■ STORED RECORDS ■
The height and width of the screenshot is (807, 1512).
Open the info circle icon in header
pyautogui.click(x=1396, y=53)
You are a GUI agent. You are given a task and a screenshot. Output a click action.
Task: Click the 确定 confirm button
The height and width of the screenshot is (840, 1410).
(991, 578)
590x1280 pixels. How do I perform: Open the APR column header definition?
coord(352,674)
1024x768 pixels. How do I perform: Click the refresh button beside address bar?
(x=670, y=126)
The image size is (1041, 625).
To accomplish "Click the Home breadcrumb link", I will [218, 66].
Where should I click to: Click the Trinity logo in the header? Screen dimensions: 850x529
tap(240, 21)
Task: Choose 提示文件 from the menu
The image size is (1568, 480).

■ TASK DIRECTIONS ■
Can you pull out, word for word, the lines of the listing that run from the one containing "Where should I" through the final line of the listing, with both ends included?

■ RESPONSE TO THE EXERCISE ■
Where should I click to: Click the Trinity logo in the header? Screen dimensions: 850x529
tap(240, 21)
Task: Choose 提示文件 from the menu
The image size is (1568, 480).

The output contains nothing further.